A. R. Mehdi and M. Prest, Almost dual pairs and definable classes of modules, University of Manchester, preprint, 2013, arXiv:1304.4481
Pavel Prihoda
Large projective modules over small symmetric groups
I will recall several basic notions from representation theory of finite groups that can be applied to find idempotent ideals of integral group ring of a finite group. Hopefully I will be able to show how it works in some small examples.
Oriol Raventos
Obstruction theory for the representability of cohomological functors
We will describe an obstruction theory that enables us to decide if a cohomological functor defined from a subcategory of a triangulated category to the category of abelian groups is representable.

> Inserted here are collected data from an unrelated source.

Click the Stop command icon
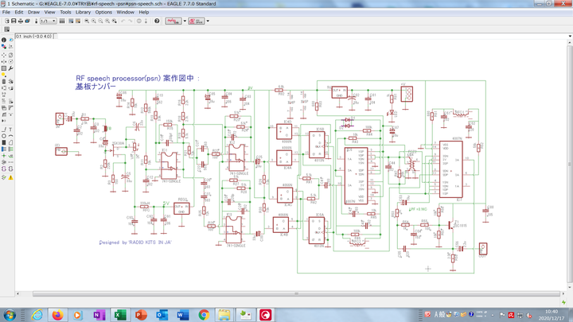573x322 pixels. tap(138, 21)

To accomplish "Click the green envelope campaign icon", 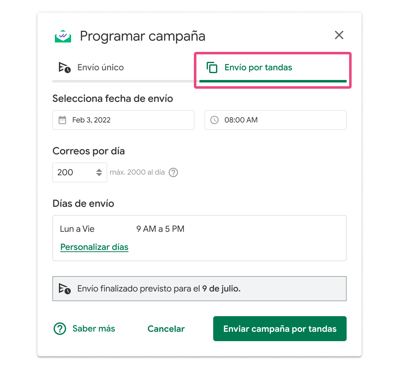I will click(63, 36).
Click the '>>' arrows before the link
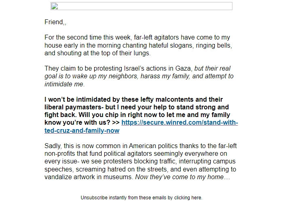 116,123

We will also discuss the relation with the transfinite purity of rings and the transfinite Adams representability problem.
Adam van Roosmalen
Serre functors and derived equivalences
This talk is based on joint work with Donald Stanley where we study the role of the Serre functor in the theory of derived equivalences. Let A be a k-linear (k a field) abelian category such that the bounded derived category Db A has a Serre functor, and let H be the heart of a t-structure (D^{\leq 0}, D^{\geq 0}) on Db A. One can verify that if the realization functor Db H --> Db A is a triangle equivalence, then (1) the t-structure is bounded and (2) D^{\leq 0} is closed under the Serre functor. In this talk, we will consider some cases where the converse holds as well.
Jiri Rosicky
A functorial form of Shelah's singular compactness theorem
We present a functorial form of Shelah's singular compactness theorem where "free" objects are those belonging to the image of a functor. As a consequence, we get a cellular form where "free" objects are cellular ones. This form covers all known instances of Shelah's singular compactness theorem, i.e., S-filtered modules, transversals and colourings of graphs.
Serap Sahinkaya
Alexander Slavik
Jan Stovicek
Derived equivalences induced by big cotilting modules
Big cotilting modules have been originally studied as a well behaved formal generalization of finite dimensional cotilting modules from representation theory. Generalizing results of Happel, Reiten and Smalo, and of Colpi, Gregorio and Mantese, I will show that big cotilting modules are precisely images of injective cogenerators of Grothendieck categories under certain tilting derived equivalences. If time permits, I will discuss more aspects such as that the derived equivalence is induced by a Quillen equivalence and that this induces an equivalence of the corresponding Grothendieck derivators.
Carlo Toffalori
Some model theory of modules over Bezout domains
This is a joint work with Gena Puninski. We develop the model theory of modules over commutative B\'ezout domains, in particular we characterize the domains whose lattice of pp-formulae has no width and give some applictaions to the existence of superdecomposable pure injective modules.
Jan Trlifaj
Jan Zemlicka
Modules with restricted minimum condition
A module $M$ satisfies the restricted minimum condition if $M/N$ is artinian for every essential submodule $N$ of $M$. We discuss several properties of this class of modules.